- **Extract provided**:
Segment Open

The 36-meter concrete bridge has improved access to health and education services as well as created new business opportunities for local people in central Sri Lanka.
Trekking down the mountainside, I was suddenly face to face with the majestic Huluganga waterfall; thousands of gallons of water per second cascading a dozen feet down, crashing over massive boulders into the Huluganga river below. Through a veil of mist shimmered a bright rainbow as the sunlight merged with the water droplets in the air.
Beautiful as it was, to the villagers living around the waterfall, a 1-hour drive down a windy country road northeast of the central city of Kandy, the river has caused untold anxiety, since, until recently, the only means of crossing the Huluganga river was a 42-meter-long bridge of dilapidated wooden planks. During the May through August rainy season, the swollen river would gush across the bridge, often ripping off decaying planks, leaving gaping holes and only the wire ropes to balance on.
Morgan Jennifer remembered feeling dizzy from seeing the swirling waters below when, heavily pregnant five years ago, she had to cross the bridge after visiting the Madolkale base hospital on the other side of the river from her home in Huluganga Village.
“I generally went to the medical center on this side of town for my monthly check-ups, but since it was time for me to do a scan, I had to go to the base hospital which is on the other side of town for which we have to cross the river,” said the now 25-year-old Jennifer, recalling the terrifying trip she faced a few years ago.
Many others faced the same short but perilous crossing, where tragically people have died in the past. It used to take villagers 30 minutes to make the 10-kilometer circuitous journey by bus to avoid the 15-minute walk over the old suspension bridge.

Segment Closed

- **Supplied data**:
Segment Open

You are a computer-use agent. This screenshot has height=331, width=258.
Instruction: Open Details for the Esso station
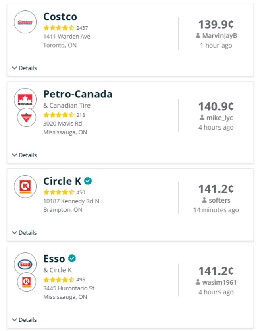coord(25,320)
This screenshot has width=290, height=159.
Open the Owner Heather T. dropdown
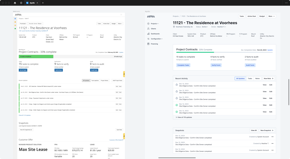point(221,27)
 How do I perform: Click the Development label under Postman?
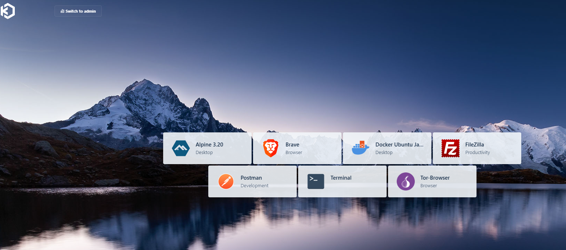(254, 186)
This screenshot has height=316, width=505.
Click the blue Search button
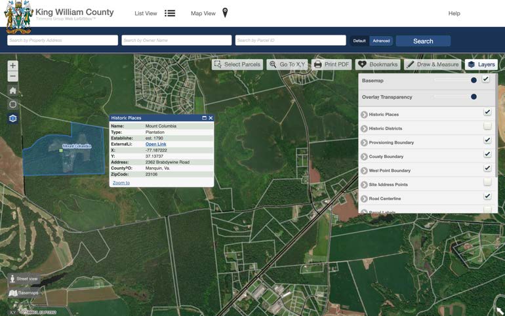point(423,41)
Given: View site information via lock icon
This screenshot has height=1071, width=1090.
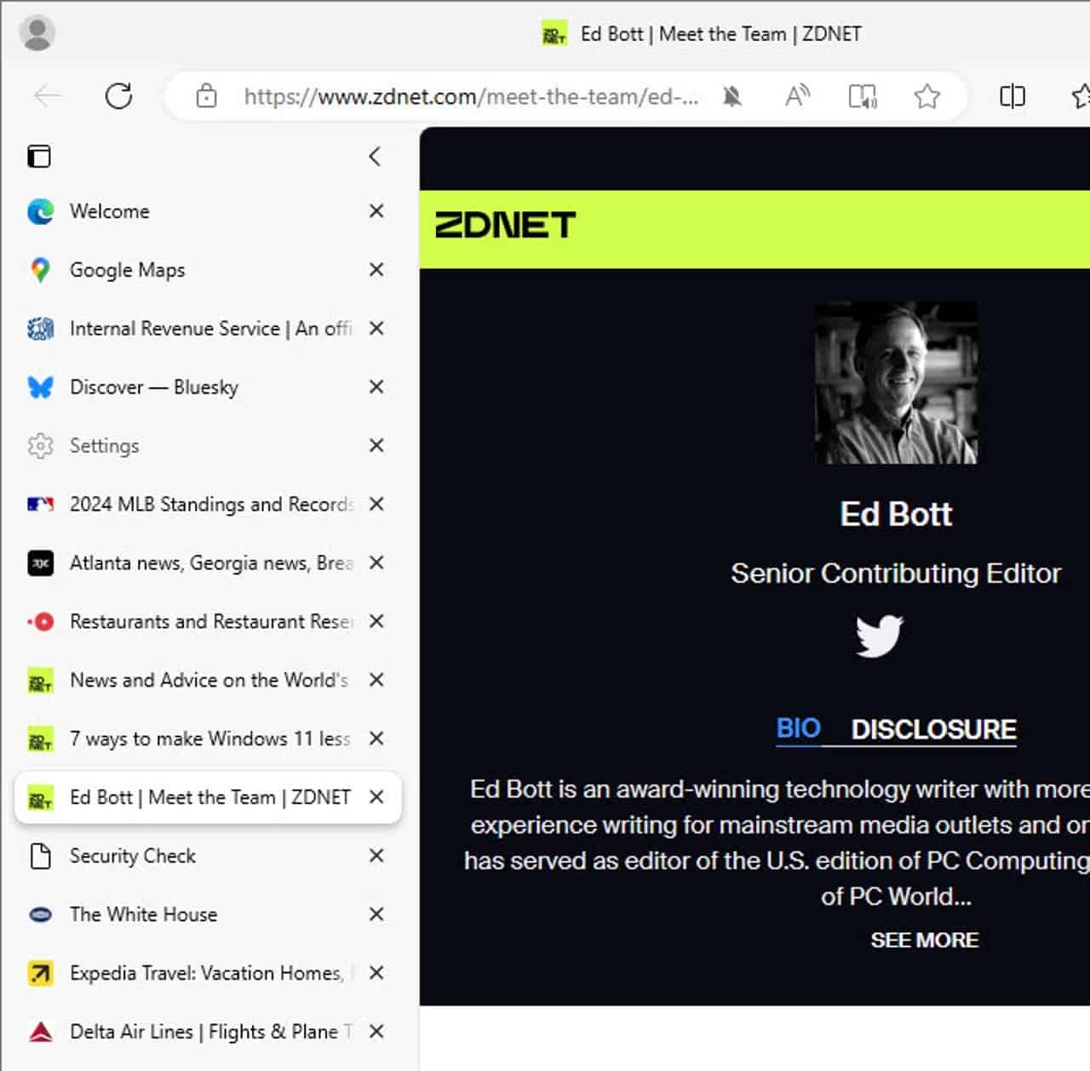Looking at the screenshot, I should [x=206, y=96].
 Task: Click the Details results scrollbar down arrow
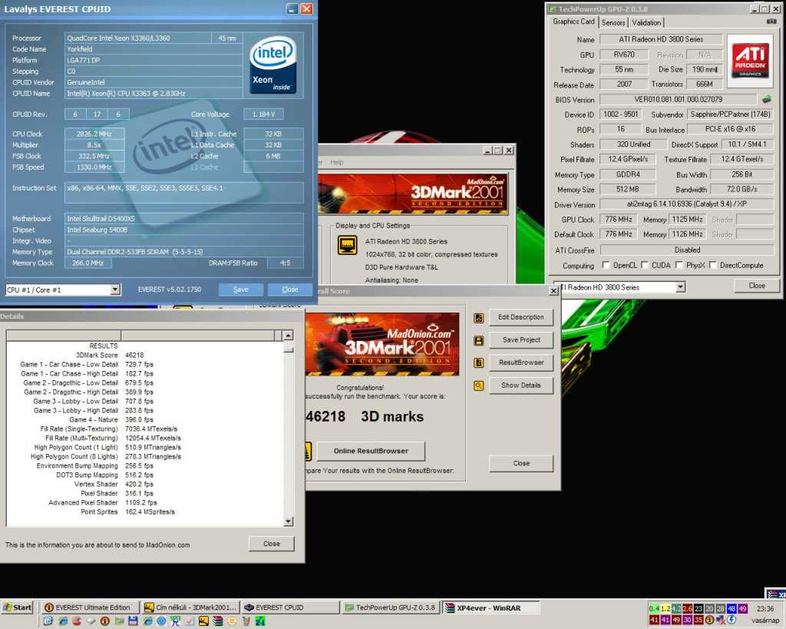point(288,521)
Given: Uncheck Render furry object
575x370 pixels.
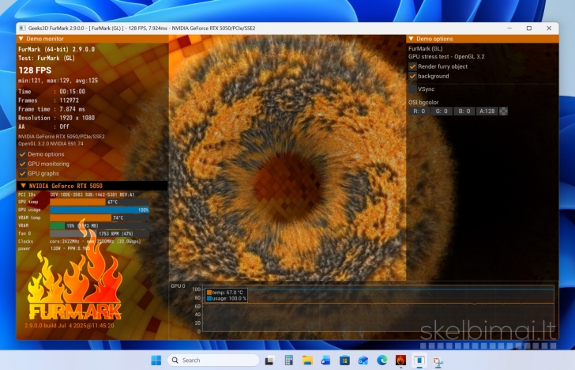Looking at the screenshot, I should (x=412, y=66).
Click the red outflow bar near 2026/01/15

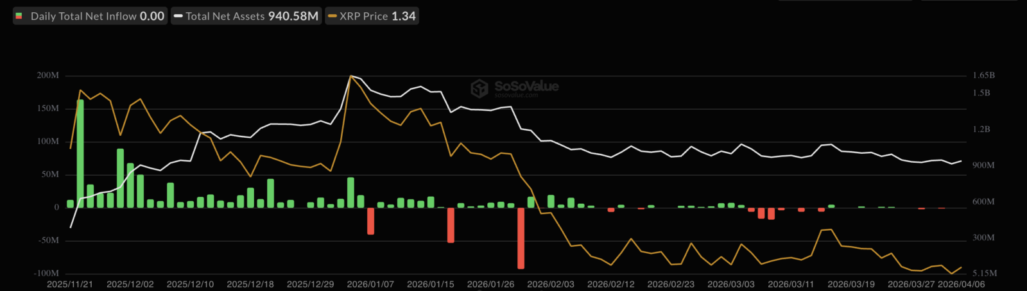(x=451, y=225)
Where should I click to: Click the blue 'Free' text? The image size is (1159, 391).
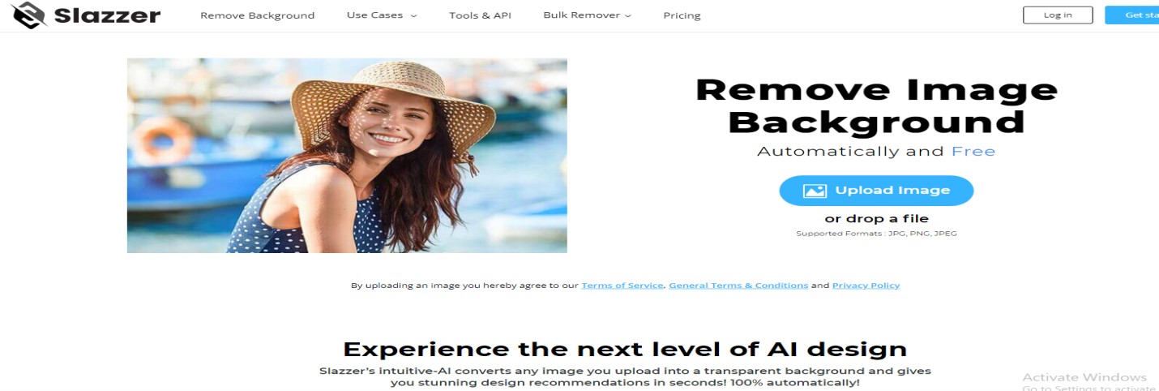[x=973, y=152]

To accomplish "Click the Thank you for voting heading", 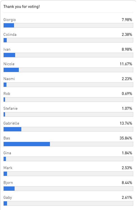I will 22,6.
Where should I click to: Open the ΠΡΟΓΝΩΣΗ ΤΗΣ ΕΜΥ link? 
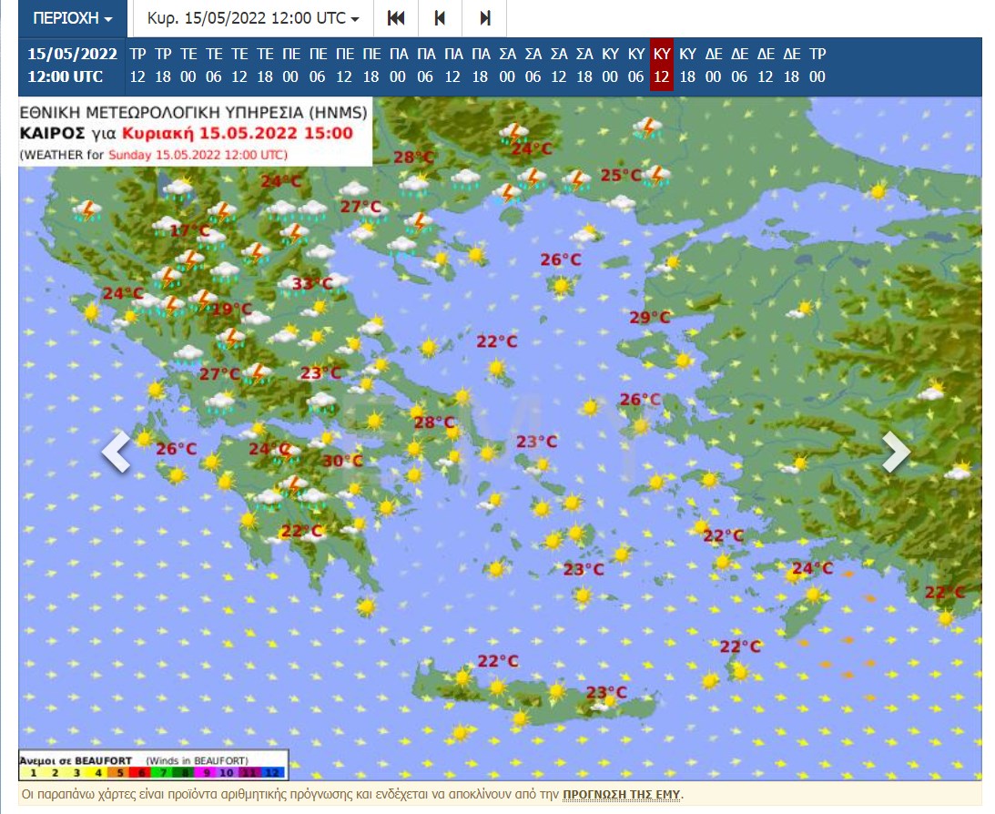point(621,794)
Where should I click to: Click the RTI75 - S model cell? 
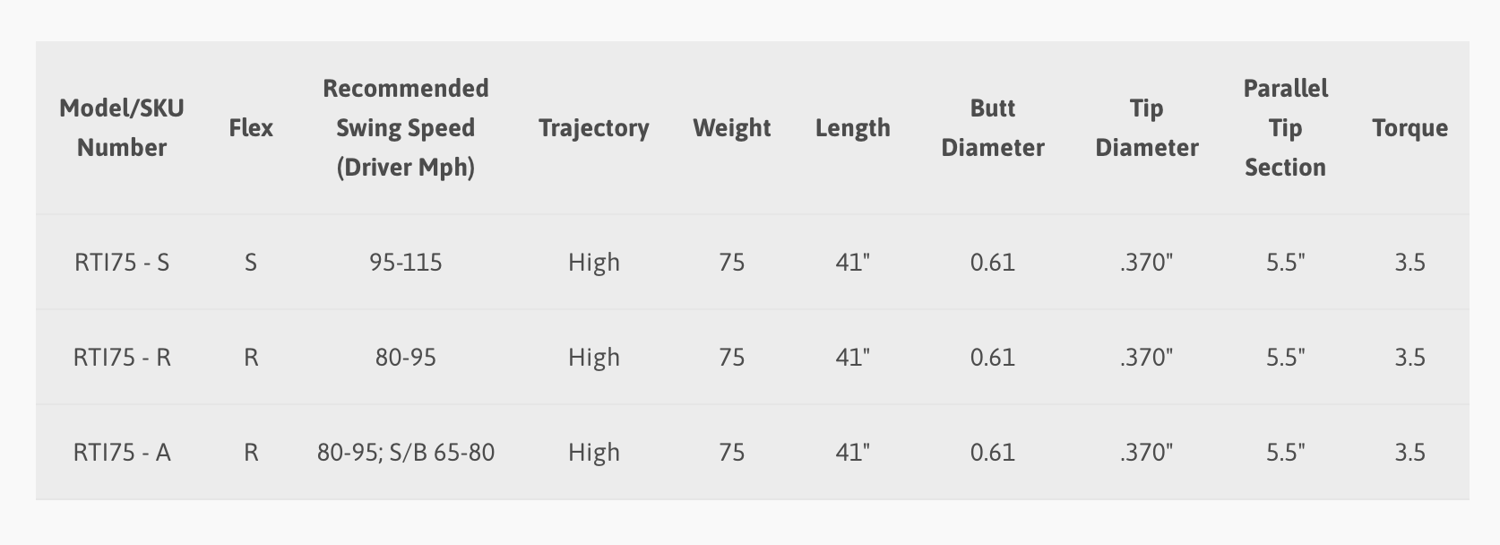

Segment Closed

- **Questions on the material**:
1) Based on the Huluganga bridge article, mark each of these yes or no, and quote the words of the article that decide it: (a) The old wooden bridge over the Huluganga river was 42 meters long. (b) The rainy season in the area runs from June through September. (c) Villagers needed 15 minutes to make the bus journey around the river.
2) Write the next part of the Huluganga bridge article, picking up after its final sentence.
The items have nothing to do with the Huluganga bridge article.

- **Numbered answers**:
1)
(a) Yes: "a 42-meter-long bridge of dilapidated wooden planks"
(b) No: "During the May through August rainy season"
(c) No: "It used to take villagers 30 minutes to make the 10-kilometer circuitous journey by bus"

2)
Since she had to get home to prepare the family lunch, Jennifer overcame her fear. However, for her second pregnancy, things were much easier for her since the Huluganga bridge had been constructed in the meantime.
At the request of the Pradeshiya Sabh local authority, ADB provided $230,000 under its ongoing Local Government Enhancement Sector Project to fund the construction of a solid concrete 36-meter-long bridge that both pedestrians and motor vehicles can use. Nearby villagers have been using it since April 2014, and it has improved access to health and education services.
Now, as well as walking across the bridge for just SLRs350, or around $2.5, sick people or pregnant women like Jennifer can travel by trishaw to the Madolkale base hospital for much less than the SLRs650, or $4.5, it used to be to take the circuitous route. Sumanawathi Manike, a midwife in the region, recalled a baby being born while the mother was taking the long route before the bridge was built, and shuddered at the thought of the unhygienic conditions when delivery took place.
Approximately 50 children cross the bridge daily to attend school, and at times they used to be marooned if the river’s water level had risen as a result of rain during the course of the day, making using the bridge impossible.
“I remember the day we had to wait a good two hours at the foot of the bridge unable to get back home, because the middle of the bridge was submerged with the gushing water,” said Rohan Malaka, a student at the Kosgama Maha Vidyalaya School. Whether rain or shine, today students do not worry about rushing home, but stay on after school hours to attend extra classes and sports activities at the school. “What a blessing this permanent bridge is to us” said Rohan’s mother saying she now has peace of mind knowing that her son can travel safely to school and back each day.
The bridge has also boosted business opportunities. “I am able to obtain a better price for my tea leaves selling to the tea collection truck, than selling to the near-by corner shop,” said Sirima Kumarihami of Kaludella Village near the river.
Because of the new bridge, trucks come to the villages in the area and collect directly from small-scale tea growers providing the farmers with access to bigger markets. The vehicles can also bring fertilizer and other critical goods for the small plantation owners.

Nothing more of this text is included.